Solar revolution? Far from it, says industry


Solar revolution? Far from it, says industry 

industry router

Despite India's ambitious plans for the solar sector, incoherent policies, retrospective changes in law and a convoluted taxation system has spelt a death knell for the nascent industry. 

India has ambitious plans of generating 100 GW of solar power by 2022. This is out of the total 175 GW the country plans to produce from renewable sources. Prime Minister Narendra Modi has also asserted in the past on how he wants the country to become a hub for the manufacture of solar power batteries. A report by KPMG revealed that solar power is a strategic need for the country as it can save $20 billion in fossil fuel imports annually by 2030 and domestic manufacturing can save $42 billion in equipment imports by 2030. Solar manufacturing, it said, can also lead to the creation of employment for more than 50,000 in the next 5 years. 

However, there is a huge gap between intent and action. At a recently organized round table by ETRise with players from the solar sector, participants said at the heart of issues is the continued reliance on China to meet our solar hardware requirements. India, currently, does not manufacture solar panels and depends on Chinese imports to meet demand. India sought to reverse this trend by inviting bids to set up manufacturing solar equipments in May 2018. 

However, no bids were received and the industry points to a clause which states the manufacturer is also required to build a solar park that generates 1.5 gigawatts of power. Since May last year the deadline to submit bids has been extended several times and it now stands at October 31, 2019. The tender in its current form wants developers to set up four projects for the module, cell, ingot and wafer manufacturing with an annual capacity of 500 megawatts each. "A manufacturer does not want to generate power. If manufacturing is the core competency of the bidder, the additional requirement of building a solar park is a problem. Also, if you look at our current demand and projections for the future, manufacturing aimed at 500 megawatt annual capacity is not enough," says Ankur Pathak , Head - Regulatory and Corporate Relations, Mahindra Susten. 

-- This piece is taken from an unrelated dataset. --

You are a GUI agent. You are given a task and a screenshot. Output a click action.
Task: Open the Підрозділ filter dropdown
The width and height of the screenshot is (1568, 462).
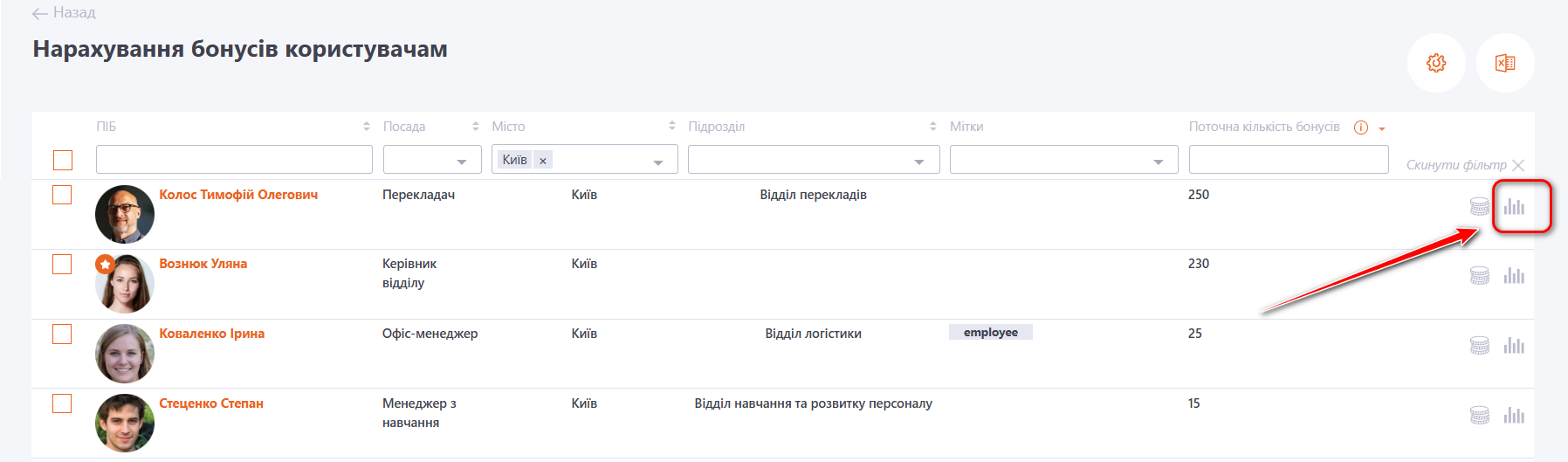point(918,162)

Industry experts from the solar industry were unanimous in their view that the solar power industry needs an overhaul in mindset and regulatory policies to bring about a change in the sector. 

The panelists suggested that setting up the manufacturing sector, even if expensive, remains imperative if the country's solar targets are to be achieved. "It needs to be treated as a strategic investment. Pay the capital cost from the government to entities like BHEL or invite interest from the private sector with suitable incentives. If the capital cost is paid, only the operational cost will be left to meet and then the cost of wafer may be kept low. The cost of the wafer is a substantial part of the cost of the cell and the module," added Deepak Gupta, Director-General, National Solar Energy Federation of India (NSEFI).